Senin, 03 Agustus 2009

Mari Jalan-jalan ke Freeport: Cerita Mantan Kuli (1)

Siapa tak tahu Freeport, tambang tembaga dan emas terbesar yang diusahakan di Indonesia. Beberapa hari belakangan, kisruh sedang melanda disana.

Beberapa orang menjadi korban penembakan yang pelakunya hingga sekarang masih dikejar. Tak cukup dengan itu, dua petinggi nya juga menjadi korban luka dalam peristiwa pemboman Mega Kuningan beberapa waktu lalu.

Jika mendengar Freeport, kebanyakan akan segera membayangkan tambang terbuka raksasa beserta truk ukuran besar yang lalu lalang beroperasi. Sama sekali tidak salah. Hingga hari ini, Grasberg -tambang terbuka yang diusahakan Freeport- masih menjadi pemasok produksi terbesar.

Sebagai ilustrasi, Grasberg adalah tambang terbuka yang terletak di kisaran 4000 meter diatas permukaan laut. Bisa dibayangkan ketinggiannya, bahkan gunung tertinggi di Jawa (Semeru) masih berada di kisaran 3000 meter.

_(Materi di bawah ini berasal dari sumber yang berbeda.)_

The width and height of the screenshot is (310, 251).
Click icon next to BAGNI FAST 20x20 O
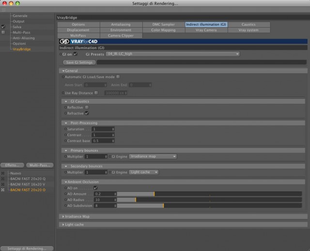pyautogui.click(x=3, y=190)
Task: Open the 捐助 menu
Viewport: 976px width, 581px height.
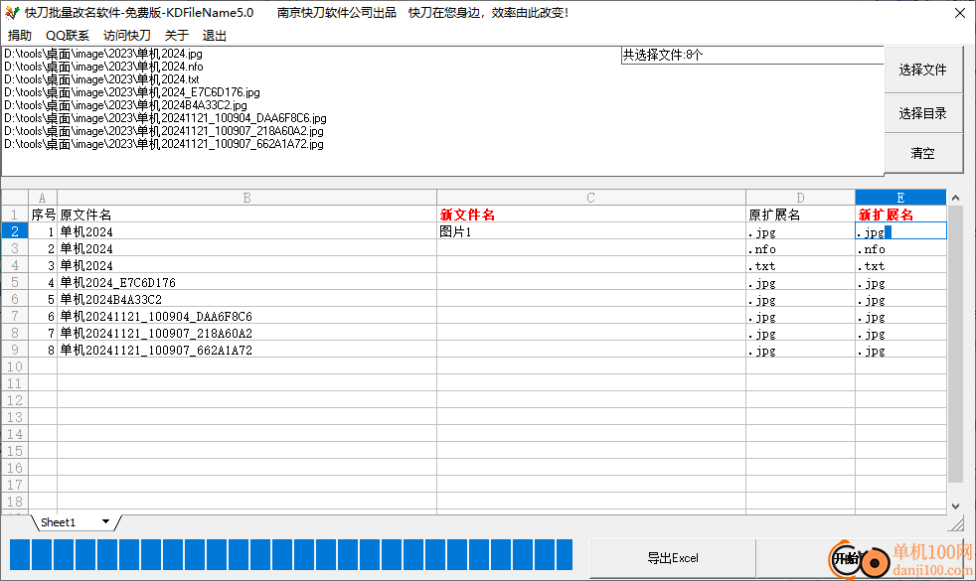Action: pyautogui.click(x=19, y=36)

Karena letak yang begitu tinggi, kabut hampir sepanjang hari menggelayut. Hujan hampir dipastikan jadi peristiwa harian. Ini belum termasuk kadar oksigen yang lebih tipis dibanding jika tinggal dekat permukaan laut. Butuh waktu untuk beradaptasi dengan tipisnya oksigen ini. Sesak napas, pusing, napas yang lebih cepat, adalah beberapa keluhan awal yang sering dialami para karyawan baru.

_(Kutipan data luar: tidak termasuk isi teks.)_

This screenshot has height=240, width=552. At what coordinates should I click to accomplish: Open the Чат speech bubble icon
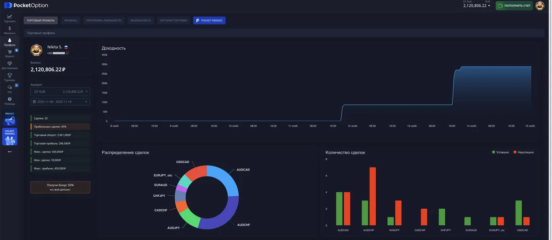[10, 87]
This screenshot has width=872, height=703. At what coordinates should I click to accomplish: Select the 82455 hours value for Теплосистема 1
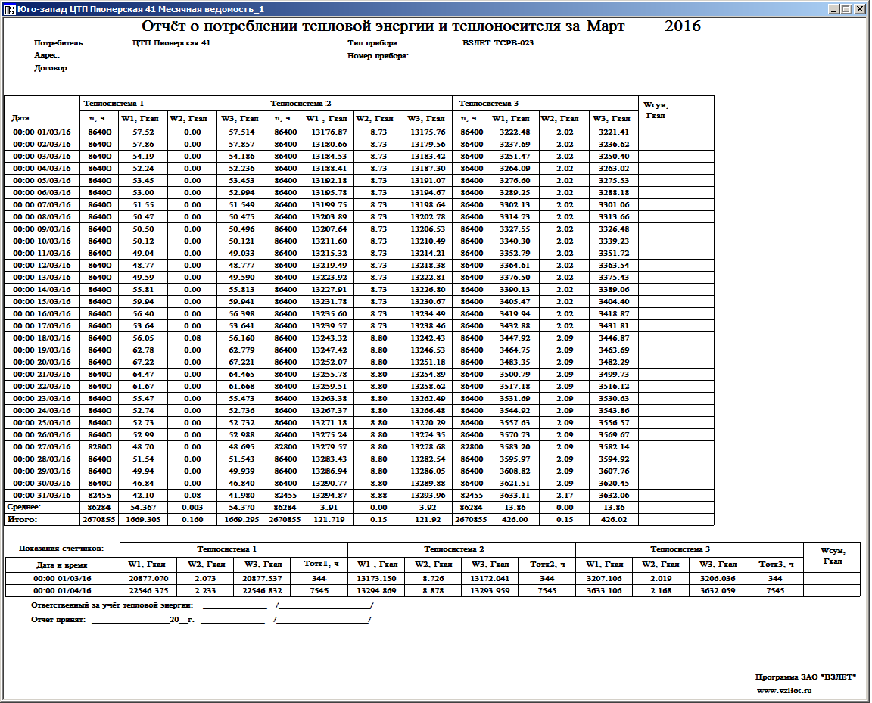click(99, 495)
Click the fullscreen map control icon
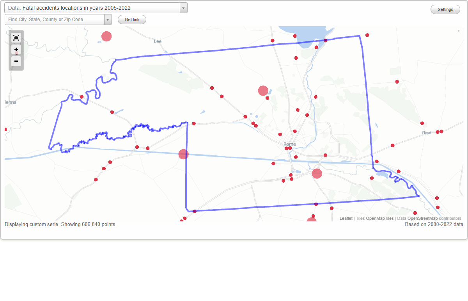468x301 pixels. (x=16, y=37)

Grasberg bisa dicapai melalui 2 cara: jalan darat dan menggunakan tram. Jalan darat ini hanya berupa jalan tanah yang dikeraskan. Pengemudi harus benar-benar trampil karena kondisi yang amat menantang.

Ini disebabkan banyak bagian yang menanjak curam, jalan yang berkelok, dan jurang di salah satu sisi jalan. Kendaraan pun mesti dalam kondisi prima agar mampu melibas setiap tanjakan dan kelokan.

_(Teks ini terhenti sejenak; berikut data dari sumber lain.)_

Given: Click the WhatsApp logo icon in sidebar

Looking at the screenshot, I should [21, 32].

Selain menggunakan jalan normal, Grasberg juga bisa dicapai dengan menggunakan tram. Tram adalah istilah untuk menyebut kereta gantung sebagaimana bisa kita lihat di TMII. Tentu saja tram yang digunakan di Freeport berukuran lebih besar. Tram ini bisa menampung hingga 100an orang sekali angkut.

Perjalanan menggunakan tram butuh waktu 10-15 menit. Yang bikin merinding, tak ada satu pun tiang diantara dua terminal. Jadi tram digantung semata mengandalkan pada konstruksi kawat tanpa bantuan tiang tambahan kecuali dua tiang di masing-masing terminal.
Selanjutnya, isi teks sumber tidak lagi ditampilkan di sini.